Try it
Return the entries in full, exactly as written.
*** Opening Record excerpts ***
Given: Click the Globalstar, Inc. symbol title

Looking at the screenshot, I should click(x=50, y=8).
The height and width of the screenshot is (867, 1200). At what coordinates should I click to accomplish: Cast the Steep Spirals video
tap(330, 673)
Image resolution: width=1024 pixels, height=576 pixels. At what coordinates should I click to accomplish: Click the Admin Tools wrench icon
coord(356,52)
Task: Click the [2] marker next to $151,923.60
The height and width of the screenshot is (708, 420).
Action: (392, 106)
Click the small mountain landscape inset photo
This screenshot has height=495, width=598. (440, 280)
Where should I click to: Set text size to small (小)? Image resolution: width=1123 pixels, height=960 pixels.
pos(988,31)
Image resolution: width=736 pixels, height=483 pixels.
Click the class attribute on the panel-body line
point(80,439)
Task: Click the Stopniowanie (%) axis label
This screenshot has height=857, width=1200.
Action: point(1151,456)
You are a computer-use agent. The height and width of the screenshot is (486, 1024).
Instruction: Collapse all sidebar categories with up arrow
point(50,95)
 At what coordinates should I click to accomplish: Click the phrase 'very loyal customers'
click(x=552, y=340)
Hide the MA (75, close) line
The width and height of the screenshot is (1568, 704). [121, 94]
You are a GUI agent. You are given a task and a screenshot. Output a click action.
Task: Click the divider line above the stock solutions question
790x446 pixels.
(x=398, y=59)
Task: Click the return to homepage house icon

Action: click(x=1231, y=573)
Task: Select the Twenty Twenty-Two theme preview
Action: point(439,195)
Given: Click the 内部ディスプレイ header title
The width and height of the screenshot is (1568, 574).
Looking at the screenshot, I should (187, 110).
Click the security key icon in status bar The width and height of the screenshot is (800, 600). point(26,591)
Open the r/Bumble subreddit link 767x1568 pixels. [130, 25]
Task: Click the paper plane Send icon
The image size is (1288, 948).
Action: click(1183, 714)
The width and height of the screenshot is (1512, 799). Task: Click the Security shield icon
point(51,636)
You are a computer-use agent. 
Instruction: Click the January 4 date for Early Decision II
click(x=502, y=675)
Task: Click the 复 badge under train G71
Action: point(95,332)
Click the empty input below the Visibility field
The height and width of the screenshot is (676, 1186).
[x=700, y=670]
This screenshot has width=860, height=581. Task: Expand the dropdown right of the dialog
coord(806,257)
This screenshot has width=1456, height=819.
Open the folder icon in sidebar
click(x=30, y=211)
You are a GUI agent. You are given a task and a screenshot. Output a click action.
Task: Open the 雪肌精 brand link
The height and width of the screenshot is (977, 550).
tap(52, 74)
*** Closing Record excerpts ***
Reply to the exercise
Given: Click the Globalstar, Inc. symbol title

Looking at the screenshot, I should click(x=50, y=8).
The height and width of the screenshot is (867, 1200). At what coordinates should I click to accomplish: Cast the Steep Spirals video
tap(330, 673)
Image resolution: width=1024 pixels, height=576 pixels. At what coordinates should I click to accomplish: Click the Admin Tools wrench icon
coord(356,52)
Task: Click the [2] marker next to $151,923.60
The height and width of the screenshot is (708, 420).
Action: (392, 106)
Click the small mountain landscape inset photo
This screenshot has height=495, width=598. (440, 280)
Where should I click to: Set text size to small (小)? Image resolution: width=1123 pixels, height=960 pixels.
pos(988,31)
Image resolution: width=736 pixels, height=483 pixels.
Click the class attribute on the panel-body line
point(80,439)
Task: Click the Stopniowanie (%) axis label
This screenshot has height=857, width=1200.
Action: point(1151,456)
You are a computer-use agent. The height and width of the screenshot is (486, 1024).
Instruction: Collapse all sidebar categories with up arrow
point(50,95)
 At what coordinates should I click to accomplish: Click the phrase 'very loyal customers'
click(x=552, y=340)
Hide the MA (75, close) line
The width and height of the screenshot is (1568, 704). [121, 94]
You are a GUI agent. You are given a task and a screenshot. Output a click action.
Task: Click the divider line above the stock solutions question
790x446 pixels.
(x=398, y=59)
Task: Click the return to homepage house icon

Action: click(x=1231, y=573)
Task: Select the Twenty Twenty-Two theme preview
Action: point(439,195)
Given: Click the 内部ディスプレイ header title
The width and height of the screenshot is (1568, 574).
Looking at the screenshot, I should (187, 110).
Click the security key icon in status bar The width and height of the screenshot is (800, 600). point(26,591)
Open the r/Bumble subreddit link 767x1568 pixels. [130, 25]
Task: Click the paper plane Send icon
The image size is (1288, 948).
Action: click(1183, 714)
The width and height of the screenshot is (1512, 799). Task: Click the Security shield icon
point(51,636)
You are a computer-use agent. 
Instruction: Click the January 4 date for Early Decision II
click(x=502, y=675)
Task: Click the 复 badge under train G71
Action: point(95,332)
Click the empty input below the Visibility field
The height and width of the screenshot is (676, 1186).
[x=700, y=670]
This screenshot has width=860, height=581. Task: Expand the dropdown right of the dialog
coord(806,257)
This screenshot has width=1456, height=819.
Open the folder icon in sidebar
click(x=30, y=211)
You are a GUI agent. You are given a task and a screenshot. Output a click action.
Task: Open the 雪肌精 brand link
The height and width of the screenshot is (977, 550).
tap(52, 74)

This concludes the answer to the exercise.